### Written request
Put every line of the records below into a numbered list, leaving out any blank lines.

= = = = = = =

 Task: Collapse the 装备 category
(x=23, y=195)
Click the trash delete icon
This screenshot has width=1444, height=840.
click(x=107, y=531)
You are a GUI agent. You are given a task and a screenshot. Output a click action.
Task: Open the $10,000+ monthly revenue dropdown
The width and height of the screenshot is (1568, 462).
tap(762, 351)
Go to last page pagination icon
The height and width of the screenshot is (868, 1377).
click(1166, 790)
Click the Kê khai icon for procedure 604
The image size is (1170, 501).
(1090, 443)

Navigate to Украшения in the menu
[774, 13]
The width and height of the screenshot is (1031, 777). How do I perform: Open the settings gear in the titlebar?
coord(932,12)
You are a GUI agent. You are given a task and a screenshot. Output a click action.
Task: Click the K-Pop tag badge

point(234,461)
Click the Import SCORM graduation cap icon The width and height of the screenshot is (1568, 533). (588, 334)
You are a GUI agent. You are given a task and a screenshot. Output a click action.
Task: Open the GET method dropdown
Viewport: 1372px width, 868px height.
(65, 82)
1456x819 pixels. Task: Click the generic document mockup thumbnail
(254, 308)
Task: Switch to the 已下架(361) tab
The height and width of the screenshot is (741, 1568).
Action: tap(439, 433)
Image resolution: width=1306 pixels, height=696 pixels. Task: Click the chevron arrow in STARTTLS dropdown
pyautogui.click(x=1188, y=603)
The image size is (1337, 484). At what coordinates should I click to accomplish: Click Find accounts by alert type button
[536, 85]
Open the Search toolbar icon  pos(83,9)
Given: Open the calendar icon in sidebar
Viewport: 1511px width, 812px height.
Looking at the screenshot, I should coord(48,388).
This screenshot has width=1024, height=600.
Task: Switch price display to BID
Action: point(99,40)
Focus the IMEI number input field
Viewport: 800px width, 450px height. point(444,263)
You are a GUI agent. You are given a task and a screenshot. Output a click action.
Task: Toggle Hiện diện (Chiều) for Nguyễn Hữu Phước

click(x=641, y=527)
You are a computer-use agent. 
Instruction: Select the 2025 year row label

= = = = = = =

### Solution to the problem
1.  Task: Collapse the 装备 category
2. (x=23, y=195)
3. Click the trash delete icon
4. This screenshot has width=1444, height=840.
5. click(x=107, y=531)
6. You are a GUI agent. You are given a task and a screenshot. Output a click action.
7. Task: Open the $10,000+ monthly revenue dropdown
8. The width and height of the screenshot is (1568, 462).
9. tap(762, 351)
10. Go to last page pagination icon
11. The height and width of the screenshot is (868, 1377).
12. click(1166, 790)
13. Click the Kê khai icon for procedure 604
14. The image size is (1170, 501).
15. (1090, 443)
16. Navigate to Украшения in the menu
17. [774, 13]
18. The width and height of the screenshot is (1031, 777). How do I perform: Open the settings gear in the titlebar?
19. coord(932,12)
20. You are a GUI agent. You are given a task and a screenshot. Output a click action.
21. Task: Click the K-Pop tag badge
22. point(234,461)
23. Click the Import SCORM graduation cap icon The width and height of the screenshot is (1568, 533). (588, 334)
24. You are a GUI agent. You are given a task and a screenshot. Output a click action.
25. Task: Open the GET method dropdown
26. Viewport: 1372px width, 868px height.
27. (65, 82)
28. 1456x819 pixels. Task: Click the generic document mockup thumbnail
29. (254, 308)
30. Task: Switch to the 已下架(361) tab
31. The height and width of the screenshot is (741, 1568).
32. Action: tap(439, 433)
33. Image resolution: width=1306 pixels, height=696 pixels. Task: Click the chevron arrow in STARTTLS dropdown
34. pyautogui.click(x=1188, y=603)
35. The image size is (1337, 484). At what coordinates should I click to accomplish: Click Find accounts by alert type button
36. [536, 85]
37. Open the Search toolbar icon  pos(83,9)
38. Given: Open the calendar icon in sidebar
39. Viewport: 1511px width, 812px height.
40. Looking at the screenshot, I should coord(48,388).
41. This screenshot has width=1024, height=600.
42. Task: Switch price display to BID
43. Action: point(99,40)
44. Focus the IMEI number input field
45. Viewport: 800px width, 450px height. point(444,263)
46. You are a GUI agent. You are given a task and a screenshot. Output a click action.
47. Task: Toggle Hiện diện (Chiều) for Nguyễn Hữu Phước
48. click(x=641, y=527)
49. You are a computer-use agent. 
50. Instruction: Select the 2025 year row label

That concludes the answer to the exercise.